Marina Wijaya, perempuan yang baru saja duduk dihadapan Bima itu tersenyum kecut. Setiap kali bertemu dengan anak atasannya itu, selalu saja masalah penampilannya yang di komentari. Bukan pertama kalinya Bima menghina atau mengejeknya terang-terangan seperti ini. Tapi, perempuan 27 tahun itu berusaha tak terpengaruh ocehan anak Bosnya yang menurutnya manja dan kekanakan itu.

"Maaf Pak. Tujuan kita bertemu tidak untuk membahas pakaian apa yang saya pakai," balas Marina mencoba meredam kekesalan. Meskipun bukan pertama kalinya Bima menghinanya, tetap saja sebagai perempuan dia kesal ketika penampilannya di cemooh apalagi hinaan Bima memang kerap menyakitkan.

"Kau itu sekretaris ayahku, orang nomor satu di Perusahaan. Tapi, coba lihat penampilanmu! Kampungan! Memalukan!" hina Bima. "Aku heran kenapa ayah mempertahankan sekretaris macam dirimu!"

"Mari kita bicarakan tujuan pertemuan kita Pak," kata Marina mencoba merendam amarahnya mendengar hinaan yang Bima lontarkan. Seakan dia tak punya hati, lelaki itu selalu saja menghinanya tanpa hati.

Bima masih berdecih memperhatikan bagaimana penampilan Marina yang duduk di depannya itu. Dia tak habis pikir, apa saja yang Marina beli dengan gajinya yang besar. Lihatlah! Bahkan baju kerja yang dipakai perempuan itu terlihat sekali harganya sangat murah.

"Kemana saja uang gaji mu selama ini? Apa dengan uang sebesar itu kau tidak mampu membeli pakaian yang pantas?" kata Bima dengan nada yang sarat ejekan dan tatapan merendahkan.

Sejak tadi dia terus menyeruput kopi dengan mata yang terus menatap Marina penuh intimidasi. Lelaki itu bahkan tak memesankan minuman untuk perempuan di depannya.

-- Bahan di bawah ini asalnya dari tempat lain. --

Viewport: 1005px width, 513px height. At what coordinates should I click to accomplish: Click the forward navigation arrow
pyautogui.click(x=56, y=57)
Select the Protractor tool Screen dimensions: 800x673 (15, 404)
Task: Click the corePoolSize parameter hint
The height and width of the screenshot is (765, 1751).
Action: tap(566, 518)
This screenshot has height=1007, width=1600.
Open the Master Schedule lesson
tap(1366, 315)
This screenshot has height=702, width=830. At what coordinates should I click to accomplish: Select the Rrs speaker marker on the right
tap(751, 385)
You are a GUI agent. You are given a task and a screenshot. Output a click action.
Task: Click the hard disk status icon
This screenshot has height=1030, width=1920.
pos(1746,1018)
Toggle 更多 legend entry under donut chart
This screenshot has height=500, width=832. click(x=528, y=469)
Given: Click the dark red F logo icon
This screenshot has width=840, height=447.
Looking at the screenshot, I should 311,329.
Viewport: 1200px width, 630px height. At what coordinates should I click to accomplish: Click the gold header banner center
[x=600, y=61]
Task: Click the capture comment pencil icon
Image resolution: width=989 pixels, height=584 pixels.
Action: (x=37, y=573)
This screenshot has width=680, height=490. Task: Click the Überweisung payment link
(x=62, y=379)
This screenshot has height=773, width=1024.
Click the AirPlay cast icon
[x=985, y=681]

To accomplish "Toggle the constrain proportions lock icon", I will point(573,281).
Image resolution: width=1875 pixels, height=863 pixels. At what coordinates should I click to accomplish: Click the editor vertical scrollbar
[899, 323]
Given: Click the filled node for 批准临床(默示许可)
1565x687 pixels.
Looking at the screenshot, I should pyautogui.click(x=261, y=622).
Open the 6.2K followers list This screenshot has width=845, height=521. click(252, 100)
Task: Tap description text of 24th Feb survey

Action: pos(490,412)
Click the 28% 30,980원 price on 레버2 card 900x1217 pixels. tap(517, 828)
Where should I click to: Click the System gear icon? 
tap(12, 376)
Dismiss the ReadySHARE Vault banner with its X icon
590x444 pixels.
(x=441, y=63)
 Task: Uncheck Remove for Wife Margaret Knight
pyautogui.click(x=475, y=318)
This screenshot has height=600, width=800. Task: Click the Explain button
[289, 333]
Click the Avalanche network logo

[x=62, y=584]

"Sepertinya pertemuan ini tidak akan berjalan lancar. Saya permisi Pak!" Marina sudah muak dengan hinaan dan ejekan lelaki sombong di depannya. Dia memutuskan pergi. Namun, suara Bima kembali menginterupsi dan membuatnya terpaksa kembali duduk.

"Dasar keras kepala! Aku ingin kau terlihat lebih layak. Coba lihat, dengan dandanan seperti ini, lelaki mana yang akan melirikmu!" Ah, ruapanya lelaki tampan yang menganggap dirinya penuh pesona itu belum selesai menghina perkara pakaian yang dikenakannya. Menyesal Marina kembali duduk.

"Terima kasih atas perhatian Anda Pak. Maaf, saya pergi Pak!" tegas Marina kembali berdiri.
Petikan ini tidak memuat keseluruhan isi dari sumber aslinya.